Roman, invece, viene dall’Ucraina e in Italia ci sistema i capelli, ha aperto un negozio da parrucchiere e spiega che: “È stato duro e ho sofferto, ma così è una traccia che lascio per l’Italia e anche per me, così mi ricordo che niente mi è caduto già pronto dal cielo e che ho dovuto lottare”. Espressioni che hanno il sapore antico e non per il tono malinconico, ma perché, riportano a frasi dei nostri nonni, migranti anch’essi in Svizzera, Germania, Australia e America, ovunque si potesse lavorare o forse cercare di salvare se stessi e quelli che rimanevano a casa.
Pilar ha trasformato la sua vita in un soffio d’aria, e sorride, nella foto di Alessandro Iasevoli, dietro i suoi palloncini, nel suo negozio ce ne sono centinaia, il suo ruolo è quello di colorare una festa.
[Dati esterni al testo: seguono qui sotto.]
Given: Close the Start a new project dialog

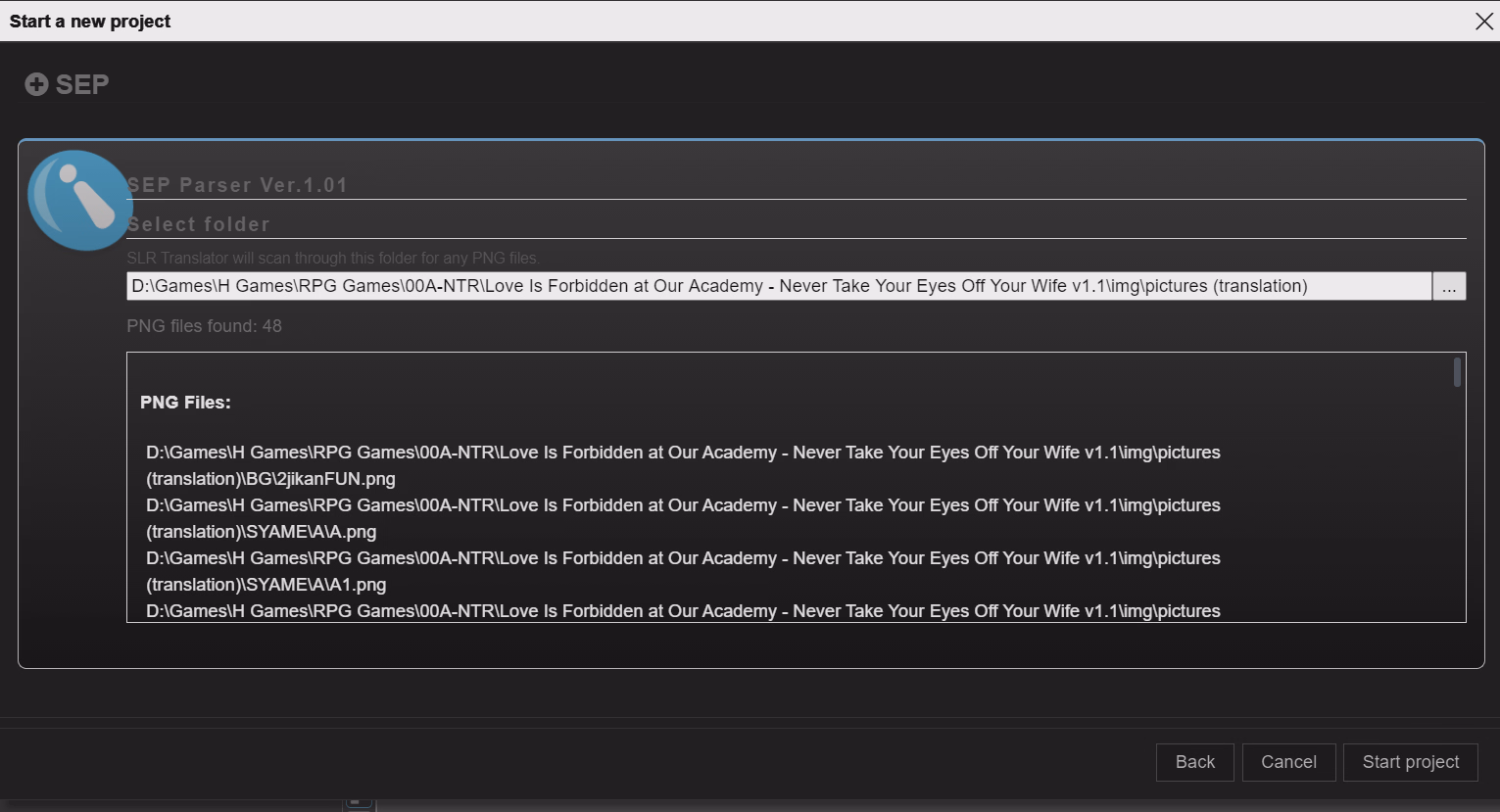Looking at the screenshot, I should [1483, 22].
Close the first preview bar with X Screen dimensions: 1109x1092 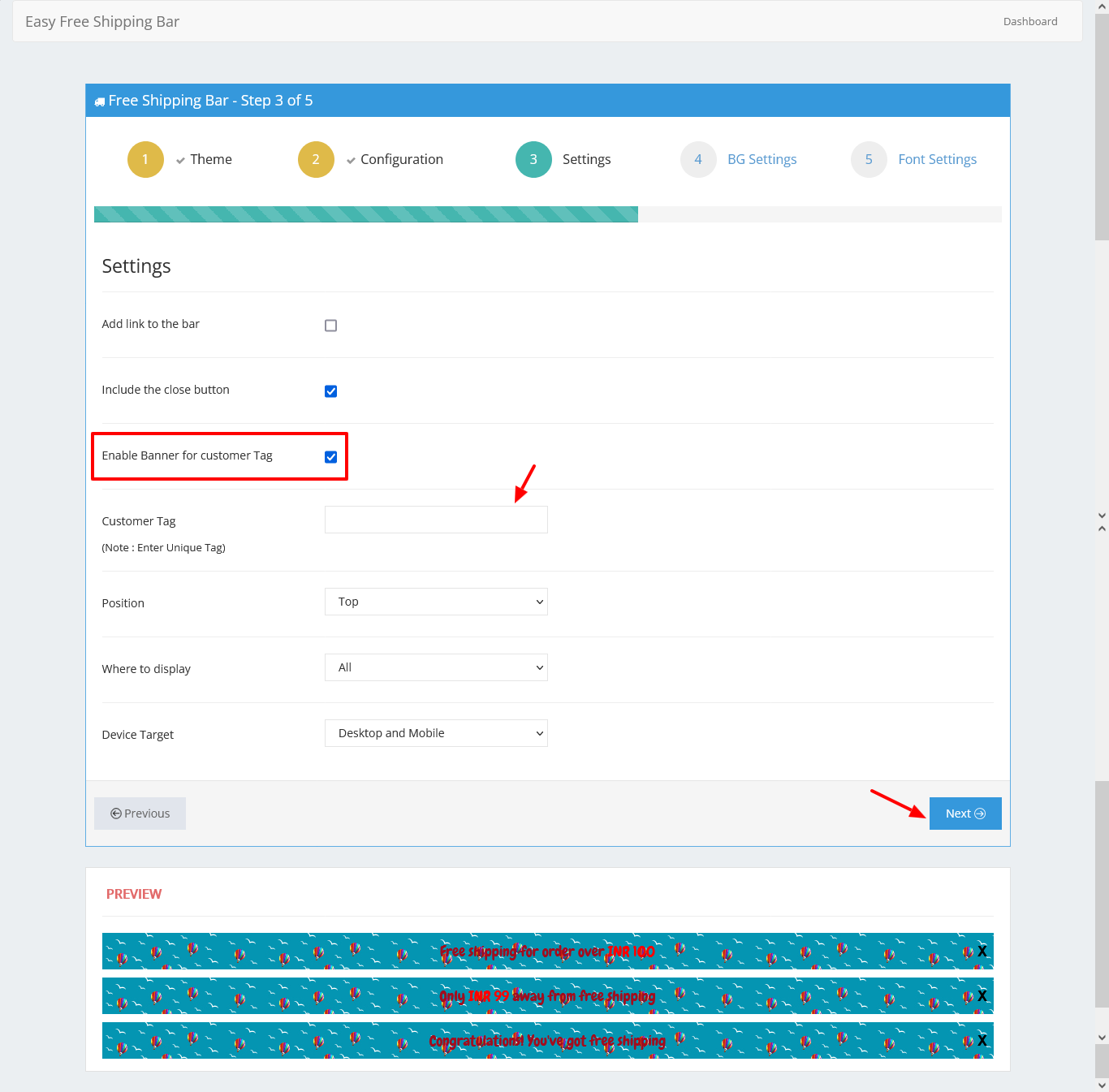(982, 952)

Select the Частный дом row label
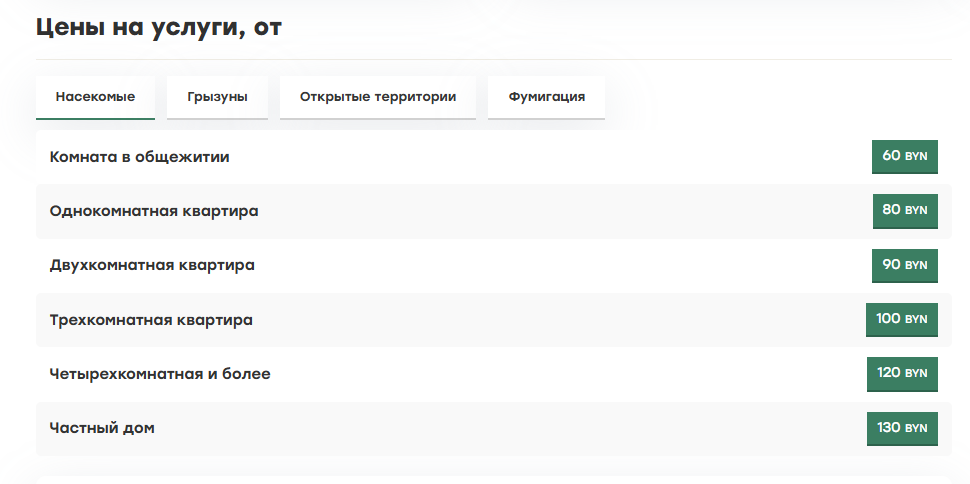point(102,428)
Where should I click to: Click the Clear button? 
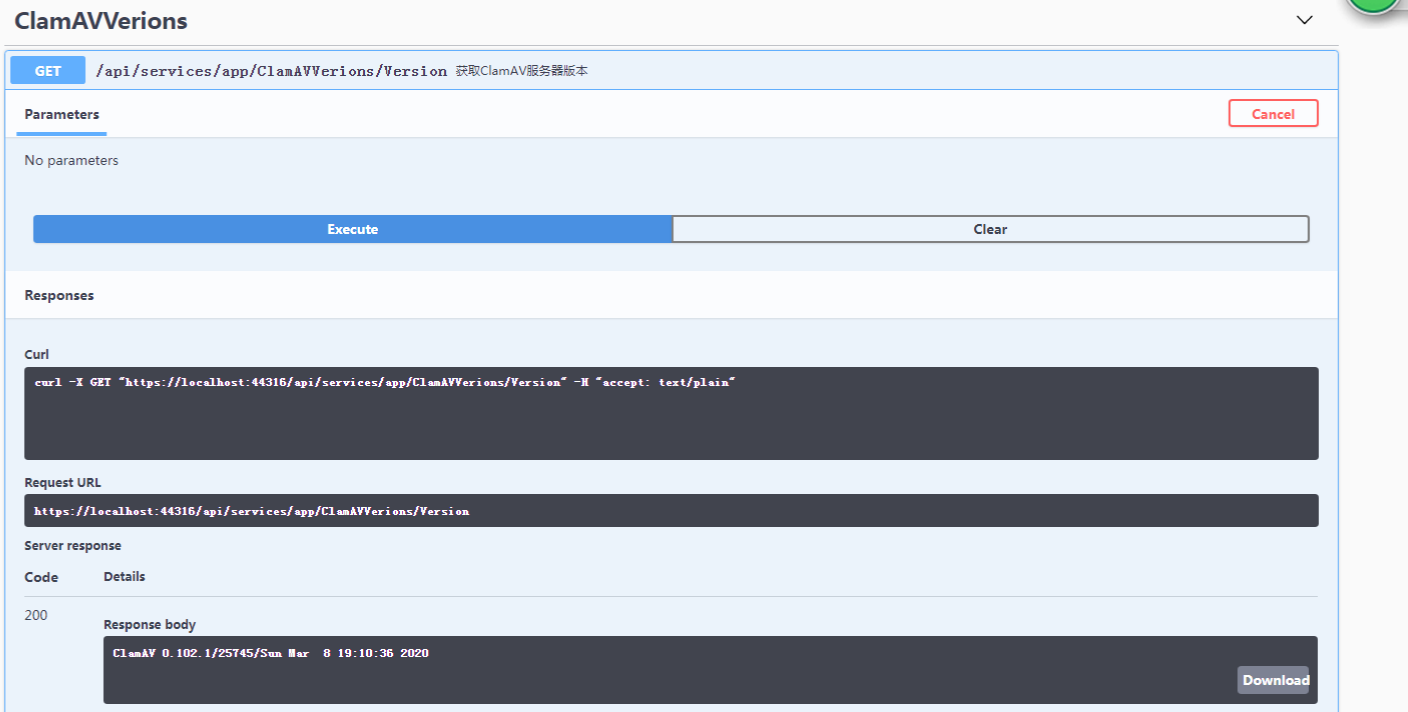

Ana è peruviana, ha conosciuto le difficoltà dell’essere una migrante e ha trasformato questa sofferenza in una forza, ha un’agenzia di servizi per l’immigrazione e nelle foto di Michele Brancati è solare e carica di vitalità, la cultura e il confronto sono il suo pane quotidiano, mischia le cose e ne costruisce degli eventi culturali, l’ultimo al Museo Pigorini di Roma.
I dolci di Bebot sono sontuosi, quasi non si vorrebbero mangiare, ma dietro quella panna spalmata senza un solo rialzo, c’è lo sguardo di una donna che sta cercando di ricongiungere la sua famiglia dalle Filippine, la sua terra d’origine.
Forte, invece, è la luce di Marcela, una vera donna dei campi, dedita al lavoro della terra ma anche alla modernità. Marcela viene dalla Romania e si è innamorata dell’Italia grazie ad Albano e Romina e Toto Cutugno, che nell’Est hanno un successo che qui in Italia non riusciamo neanche ad immaginare: anche noi abbiamo i nostri migranti, ce lo dimentichiamo troppo spesso.

Donne e uomini che hanno dovuto o voluto allontanarsi da una realtà e hanno creato altro, vicino al nostro quotidiano, di cui ormai fanno parte.
Questa mostra fotografica, accompagnata dal lavoro giornalistico e da una serie di iniziative, che l’associazione Makenoise ha promosso nel corso della mostra, sono la dimostrazione pratica che l’incontro c’è, è già avvenuto e non deve essere paventato.